======== MATERIAL FOR THIS TASK

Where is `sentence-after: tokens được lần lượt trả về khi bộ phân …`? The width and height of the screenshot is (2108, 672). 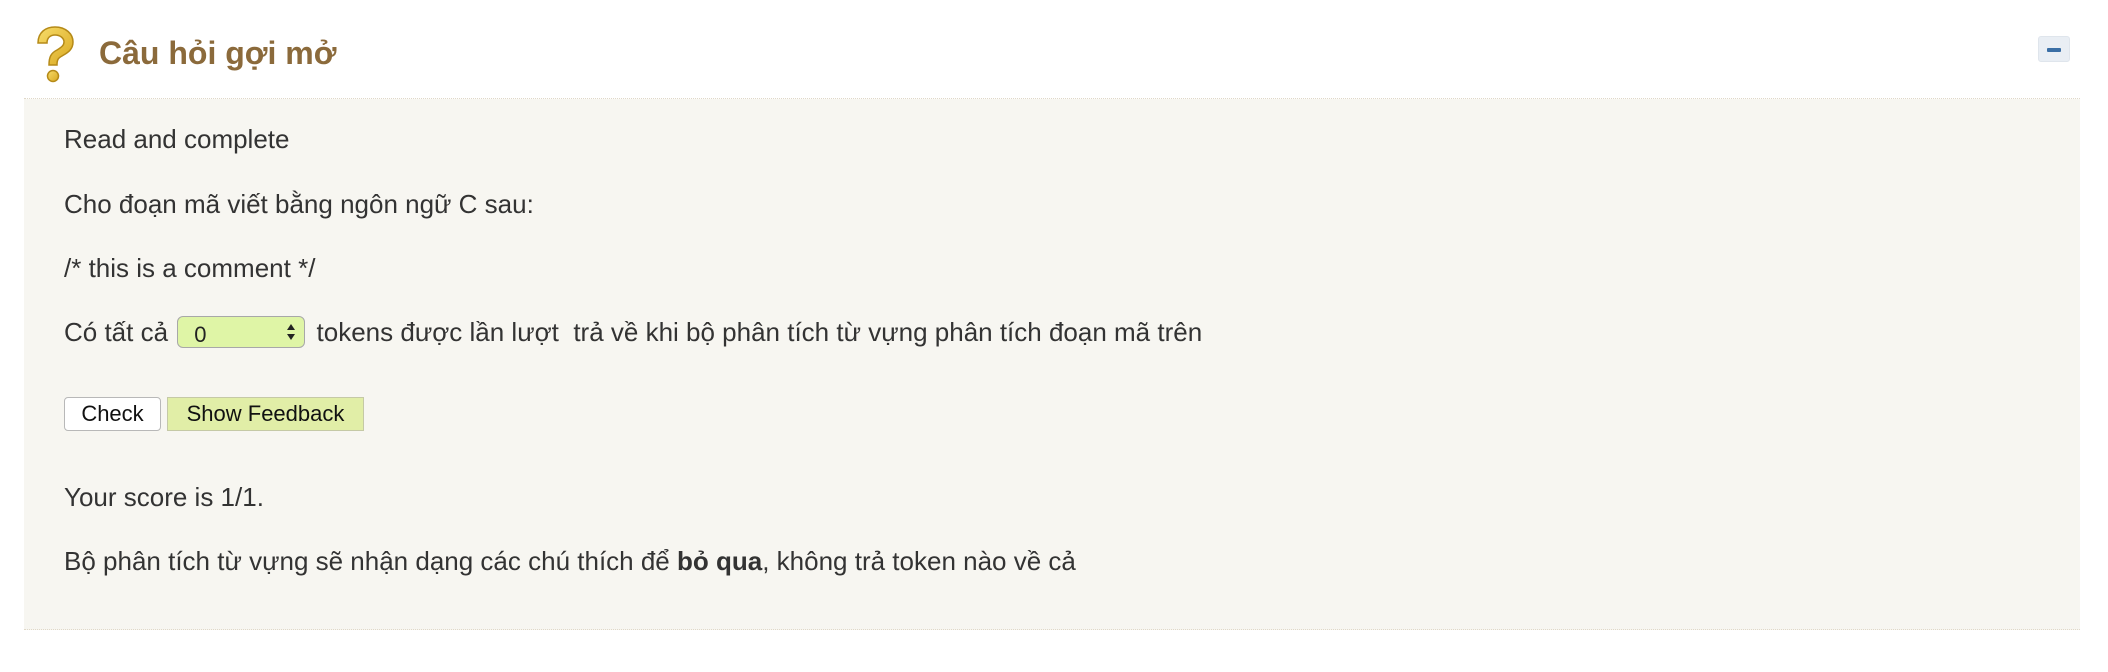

================
======== MATERIAL FOR THIS TASK

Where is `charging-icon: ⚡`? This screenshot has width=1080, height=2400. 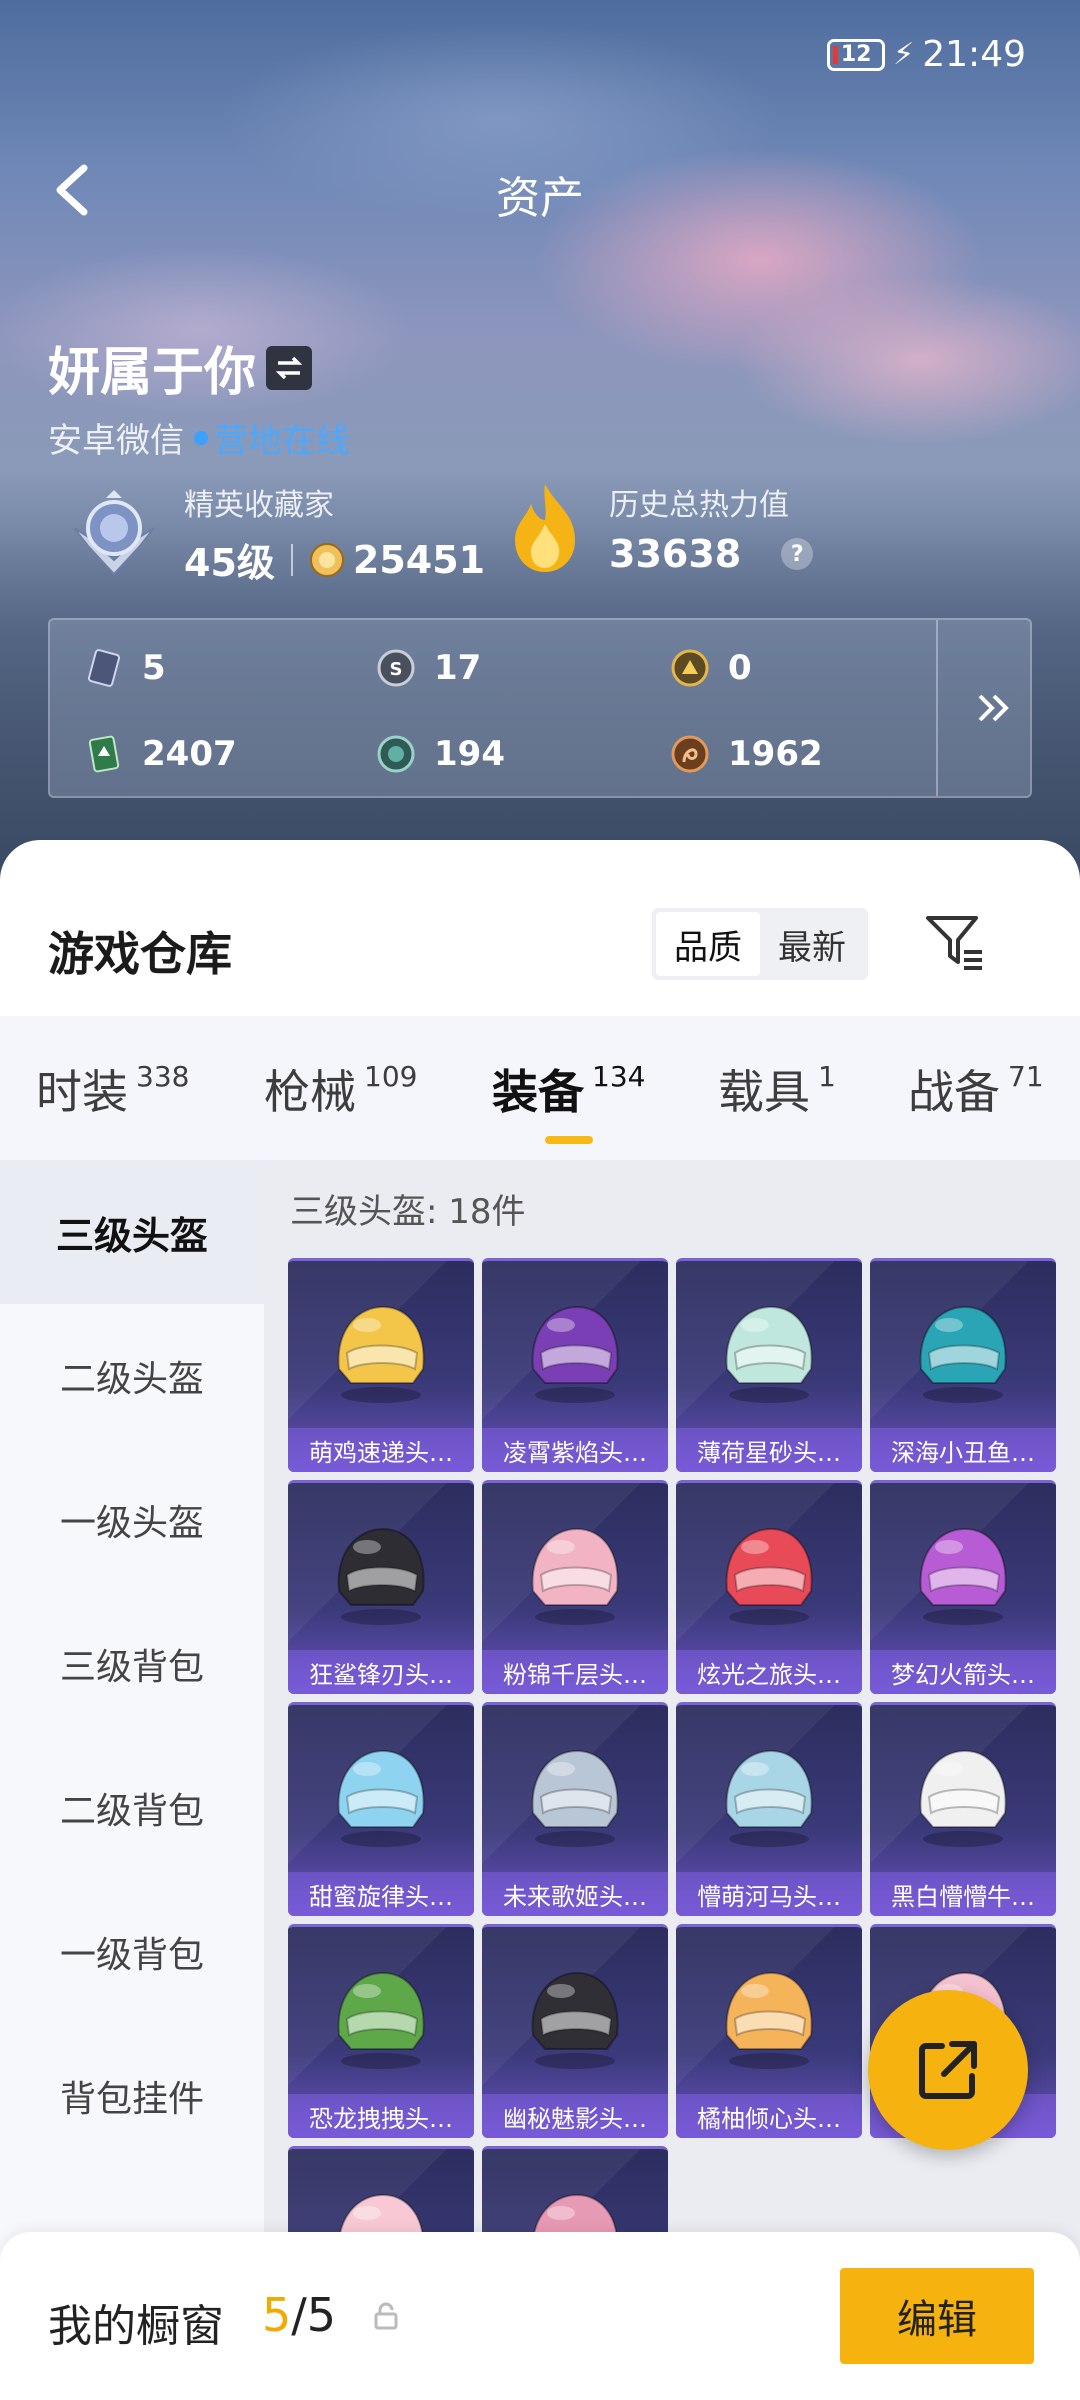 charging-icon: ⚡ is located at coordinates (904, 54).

================
======== MATERIAL FOR THIS TASK

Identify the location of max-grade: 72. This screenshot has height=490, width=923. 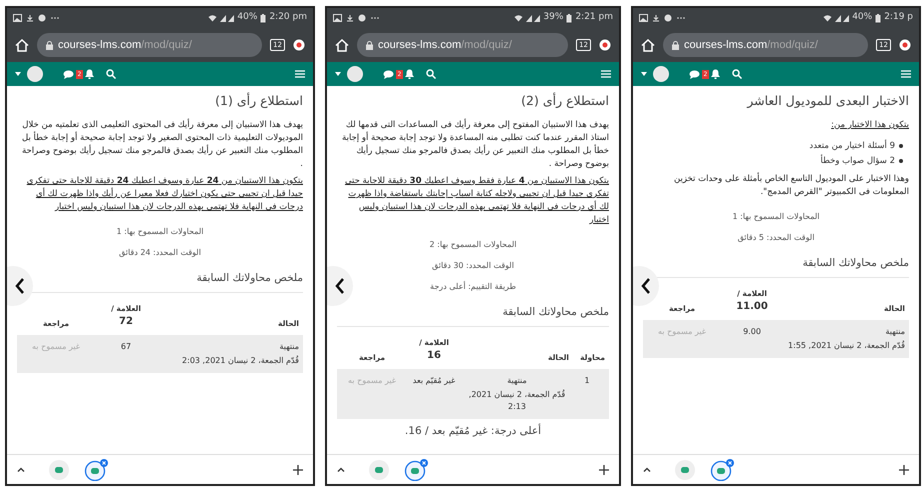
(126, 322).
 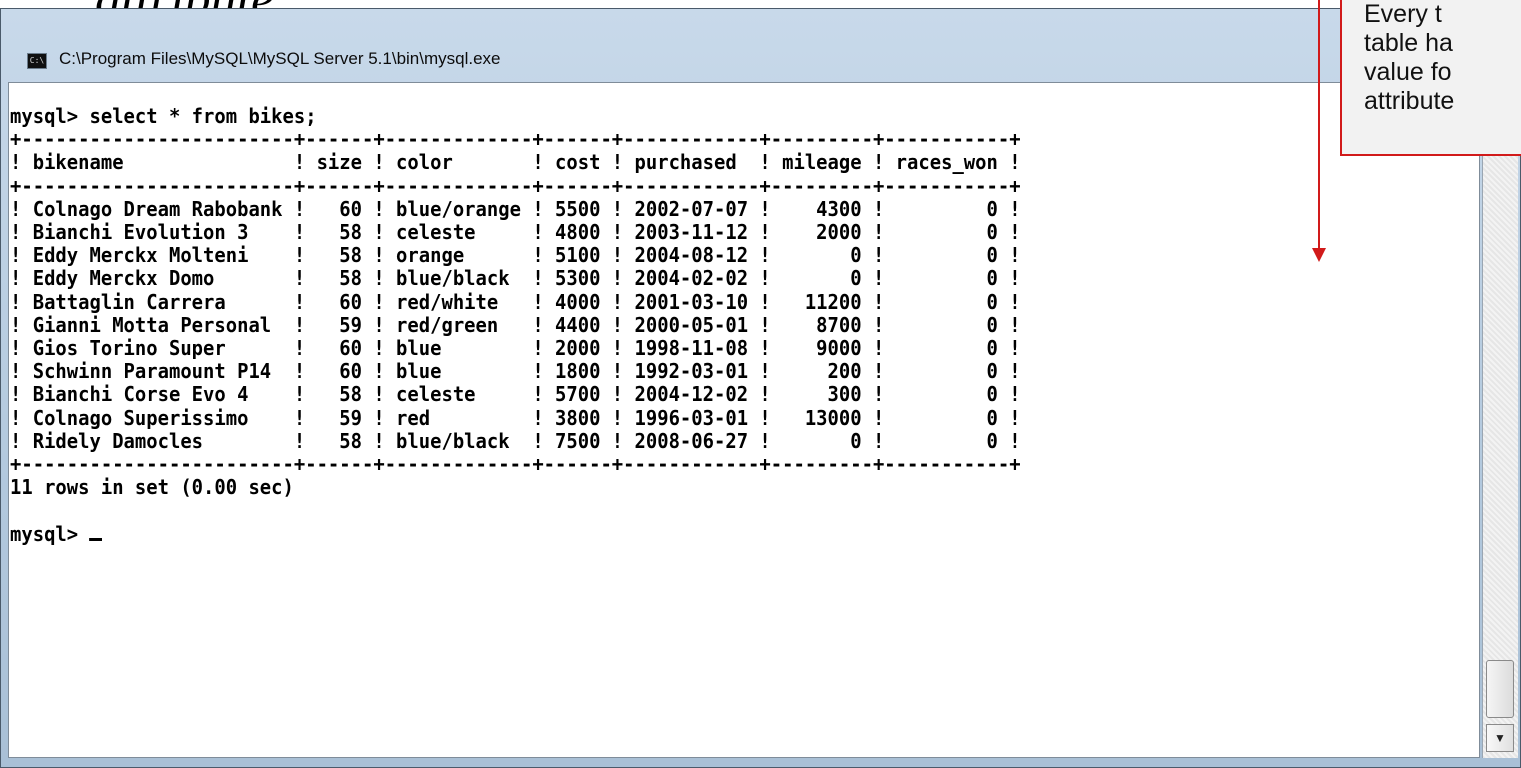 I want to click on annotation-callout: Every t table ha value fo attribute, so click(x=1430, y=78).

================

• [TASK OBJECTIVE] Rewrite the lines as a JSON list of strings, starting with the line containing "Identify the location" and going on through the line containing "I want to click". Use one string per line, skip blank lines, and leave the pictures out.

• [RESULT OF THIS EXERCISE]
[
  "Identify the location of max-grade: 72. This screenshot has height=490, width=923. ",
  "(126, 322).",
  "  I want to click on annotation-callout: Every t table ha value fo attribute, so click(x=1430, y=78)."
]